US 11,715,043 B2
Semantics preservation for machine learning models deployed as dependent on other machine learning models
Edouard Godfrey, Sunnyvale, CA (US); Gianpaolo Fasoli, Redwood City, CA (US); and Kuangyu Wang, Cupertino, CA (US)
Assigned to Apple Inc., Cupertino, CA (US)
Filed by Apple Inc., Cupertino, CA (US)
Filed on Feb. 28, 2020, as Appl. No. 16/805,625.
Claims priority of provisional application 62/812,888, filed on Mar. 1, 2019.
Prior Publication US 2020/0279192 A1, Sep. 3, 2020
Int. Cl.
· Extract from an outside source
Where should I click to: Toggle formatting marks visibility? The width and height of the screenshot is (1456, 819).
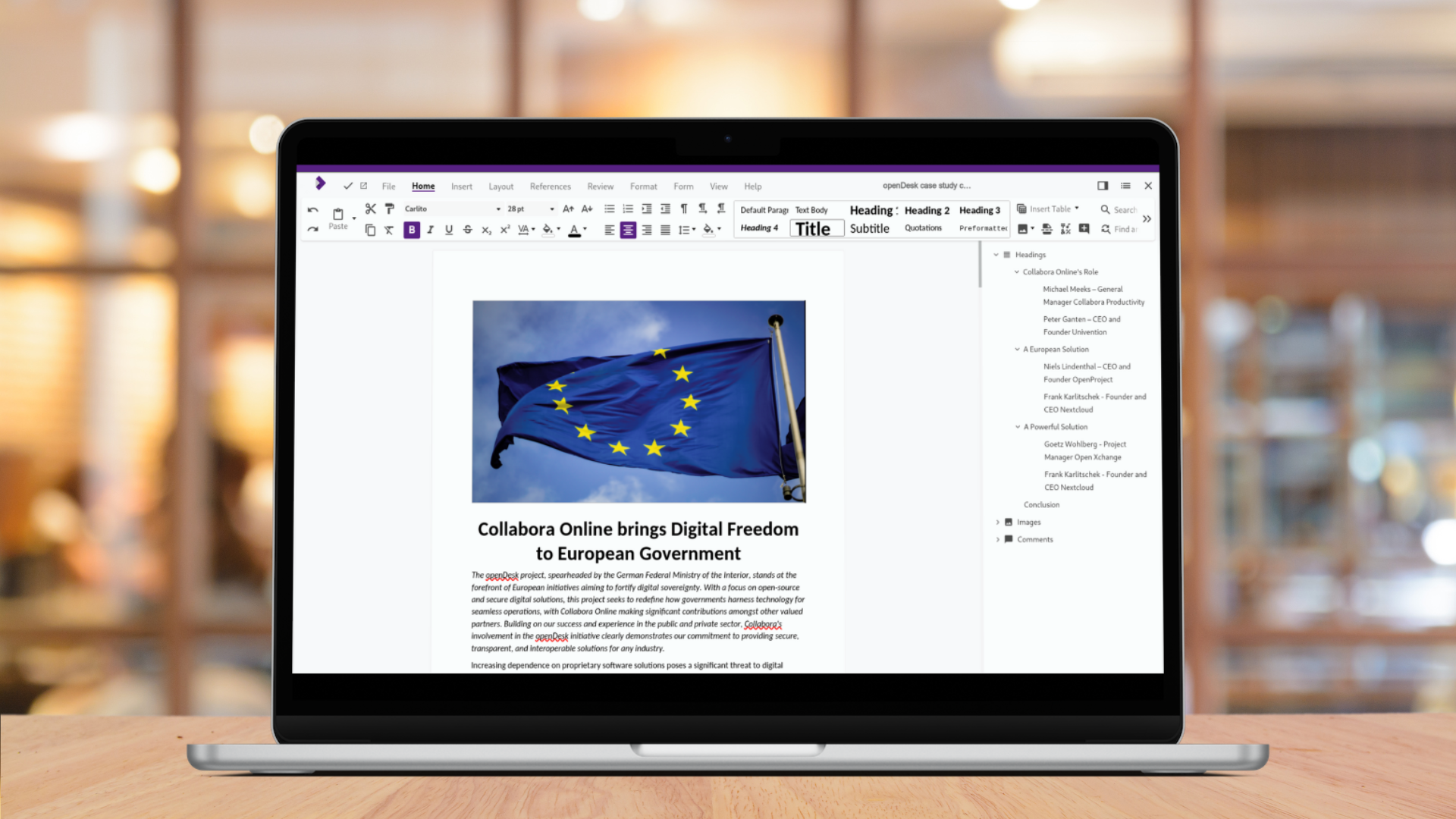tap(684, 209)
G06N 20/20 (2019.01); G06N 20/00 (2019.01); G06V 10/00 (2022.01); G06V 10/70 (2022.01)
CPC G06N 20/20 (2019.01) [G06N 20/00 (2019.01)] 20 Claims
OG exemplary drawing
 
1. A method comprising:
receiving assessment values determined by a first machine learning model deployed on a client electronic device, the assessment values being indicative of classifications of input data and the assessment values being associated with constraint data that comprises a probability distribution of the assessment values with respect to the classifications of the input data;
applying the assessment values determined by the first machine learning model to a second machine learning model to determine the classifications of the input data;
determining whether accuracies of the classifications determined by the second machine learning model conform with the probability distribution for corresponding assessment values determined by the first machine learning model; and
retraining the first machine learning model when the accuracies of the classifications determined by the second machine learning model do not conform with the probability distribution of the corresponding assessment values determined by the first machine learning model.